Social identities are diverse, intersectional, and inform experiences of discrimination.8 We also found heterogeneity in staff perceptions of discrimination by role and sex. Trainees were more likely than staff in other roles to report witnessing, but not experiencing racism. By nature of the role, trainees tend to be younger with less experience in hospital environments and thus, bring a fresh perspective on hierarchal systems and they may be more comfortable speaking out against them. Trainees may also experience differential treatment through the medical hierarchy and be more sensitive to reporting differential treatment. Male staff were also more likely to report discrimination. We suspect intersectionality is relevant here as well, as male staff participants were mostly trainees and identified as a racially minoritized group. Notably our staff sample was primarily female, with males only making up 15% of our sample, a trend similar to the general field of pediatrics.

Limitations of the study include a lack of detail on other identities that may inform perspectives and a generally small sample size with limited power to detect differences between those with different identities as evidenced by wide confidence intervals when comparing across racial/ethnic groups indicating imprecision of effect estimates.
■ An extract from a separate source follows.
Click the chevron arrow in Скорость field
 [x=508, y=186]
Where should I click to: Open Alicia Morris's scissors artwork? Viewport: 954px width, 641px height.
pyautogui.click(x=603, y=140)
Future studies should investigate nativity, immigration status, and more rich detail regarding racial and ethnic group and gender identities.9 Geographic location and socioeconomic status may also inform experiences, but were not collected in this study.10,11 Other studies have surmised that variable anti-bias education, levels of awareness, and personal insight may also be significant modifiers to consider as it relates to parent and staff reports of discrimination.5 Although EDS is a commonly used measurement of racism and discrimination, more sophisticated quantitative measures of racism have been developed and validated in other clinical settings.12 Although adapted versions of EDS has been used and validated across racial/ethnic groups, this version was validated in a sample of African-American patients, a small proportion of our sample.

Future studies to better understand the experience of racism for parents of infants in NICUs and in their home communities are needed.13 Vicarious forms of racism experienced by staff of color also have impact on their mental health and well-being and should additionally be explored and addressed in this setting.6 Specifically, qualitative studies investigating staff and parent perspectives are necessary to provide more detailed underlying themes and mechanisms driving differences in perceptions of racism. This study will inform additional considerations when measuring and addressing racism in the NICU to improve family-centered care and work environments. Although measuring and addressing racism is an important proximal goal, we recognize that the ultimate goal should be to reform societal and institutional cultures to prevent harms inflicted secondary to racism before they occur.

Conclusion

Overall, parents and staff experienced and witnessed racism in the NICU. Staff reported witnessing and experiencing more racism and discrimination compared to parents in the NICU, who reported infrequently experiencing racism and discrimination. Differences in reporting is likely influenced by variations in lived experience, identities, psychological safety, and levels of awareness. Future studies are necessary to prevent and accurately measure racism in the NICU.